A quattro anni dalla conclusione dell’accordo possiamo analizzare i primi effetti del CETA sull’export italiano verso il Canada e viceversa.

Il grafico numero 1 indica il volume dei prodotti esportati dal Canada verso l’Italia.
Il grafico numero 2 indica il volume dei prodotti esportati dall’Italia verso il Canada.
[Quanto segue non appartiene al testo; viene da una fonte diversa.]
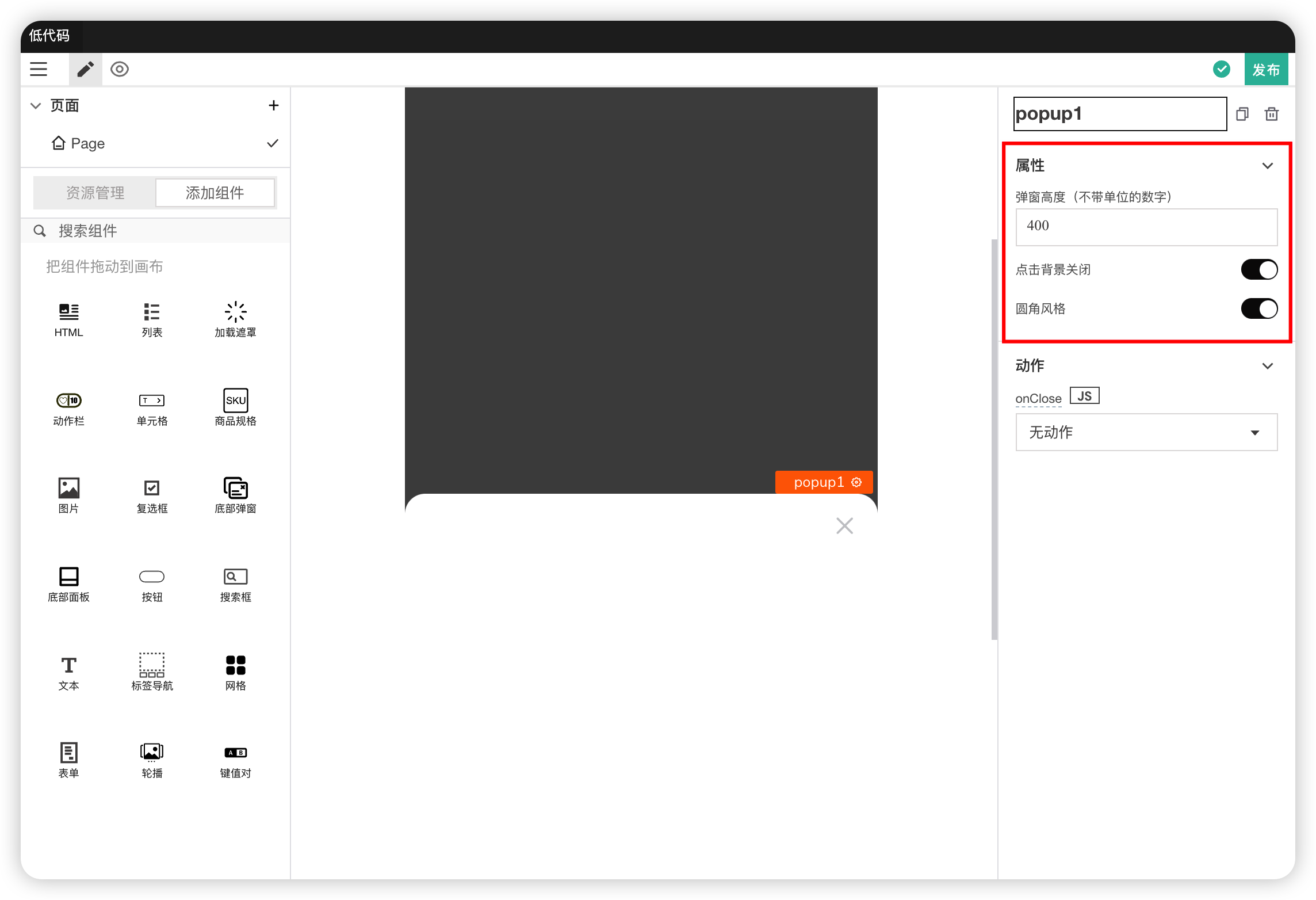Delete popup1 with trash icon
The height and width of the screenshot is (900, 1316).
tap(1271, 114)
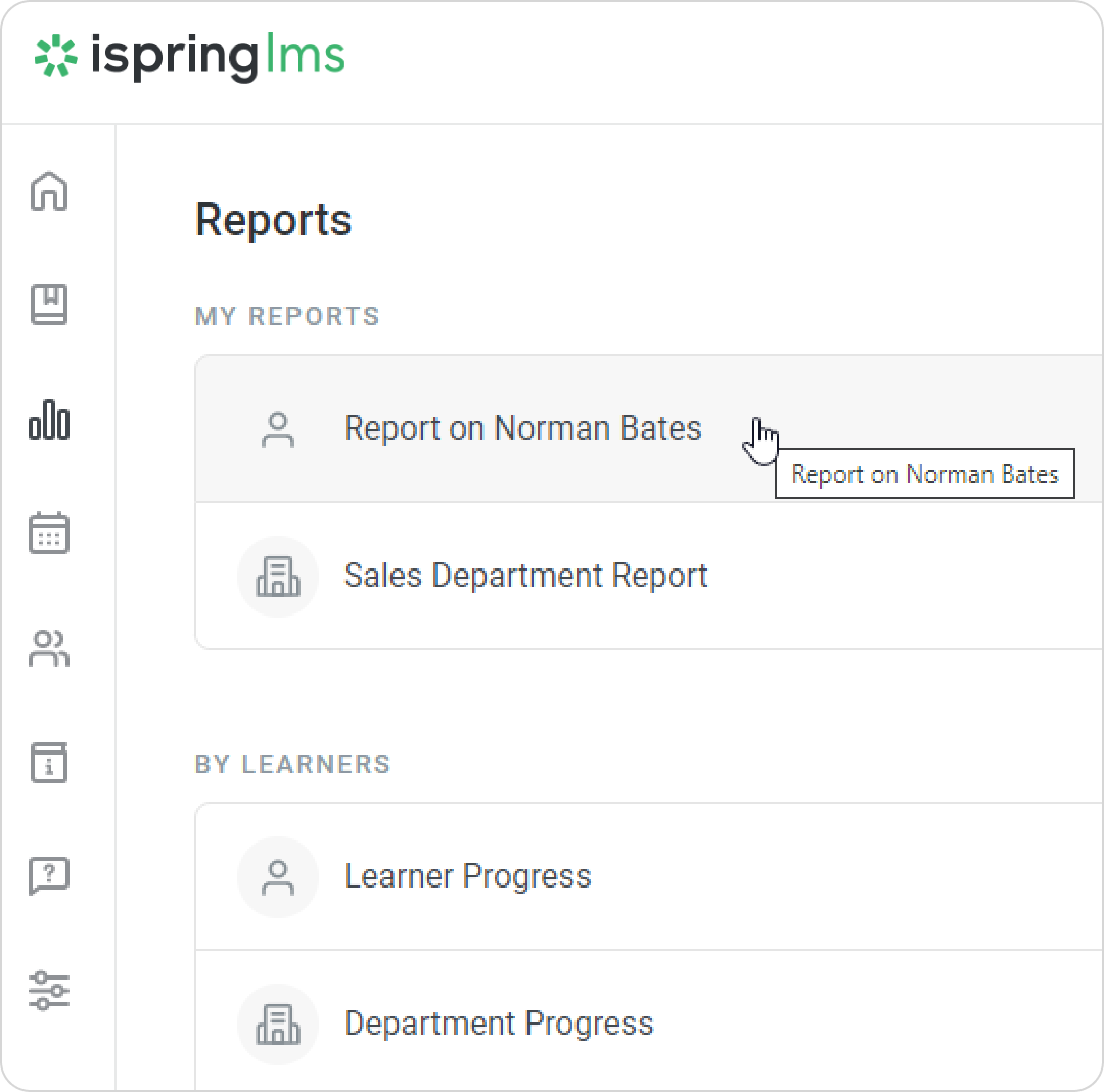Open the Learner Progress report
Viewport: 1104px width, 1092px height.
coord(467,877)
In entrambi i grafici si può evincere un aumento consistente delle esportazioni a partire dal 2017. Nel 2019 «l’Italia ha beneficiato di un miglioramento della bilancia commerciale agricola, con un avanzo commerciale netto con il Canada di 485 milioni nel 2019». Sono le parole del commissario europeo per l’Agricoltura Janusz Wojciechowski riportate in un articolo de La Stampa. Lo stesso Wojciechowski ha sottolineato la conformità di alimenti e mangimi importati dal Canada ai requisiti di sicurezza sanitaria e l’assenza di segnalazioni di promotori di crescita ormonali nelle carni canadesi a partire dal 2013.
I settori che più hanno beneficiato dell’abbattimento delle barriere doganali sono quelli che presentavano elevate tariffe pre-CETA, come l’automotive ed il sistema moda.
In tale scenario di apertura al commercio internazionale numerose sono le opportunità per le PMI italiane e per i settori prima concentrati, solo o soprattutto, sul mercato domestico. E sono proprio le PMI a beneficiare più di tutti dei costi che si riducono a seguito dell’abbattimento delle barriere al commercio.
In conclusione, le critiche mosse dai contrari al CETA non hanno trovato riscontro nei dati fino ad ora. Escludere che lo sguardo si posi oltre i confini che sembrano così rassicuranti nega la valorizzazione, la crescita del potenziale di un soggetto, un’impresa o un settore intero. Vedute di così ampio raggio danno la possibilità di affermarsi in campi prima sconosciuti o limitati, di veder crescere i proprio risultati e di ricevere continui stimoli al miglioramento permesso dal confronto con soggetti concorrenti.